> _GIVEN PASSAGE_
Hello David and Chris,

Thank you for your replies in this thread.

>> The automatic repair should handle getting an EIO during read of the
object replica.

I think when osd tries to read object from primary disk, which inside of
bad sector, the controller does not respond with EIO but something else.

If you can help me how can I debug response code I try to know.

Thank you,
Mihaly


2013/11/19 David Zafman <david.zaf...@inktank.com>

>
> I looked at the code.  The automatic repair should handle getting an EIO
> during read of the object replica.  It does NOT require removing the object
> as I said before, so it doesn’t matter which copy has bad sectors.  It will
> copy from a good replica to the primary, if necessary.  By default a
> deep-scrub which would catch this case is performed weekly.  A repair must
> be initiated by administrative action.

> _SOURCE DATA_
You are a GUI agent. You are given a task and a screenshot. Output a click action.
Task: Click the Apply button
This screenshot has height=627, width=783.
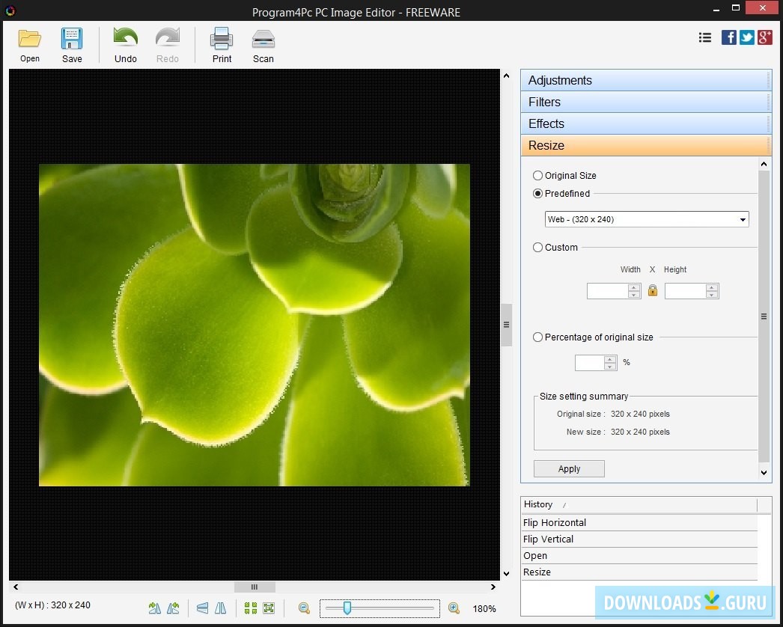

> _TASKS TO COMPLETE_
1. Render this sentence from the email in Spanish: "A repair must be initiated by administrative action."
2. How often, by default, does the email say a deep-scrub is performed?
The data has no connection to the email.

> _OUTPUTS_
1. Una reparación debe iniciarse mediante una acción administrativa.

2. Weekly.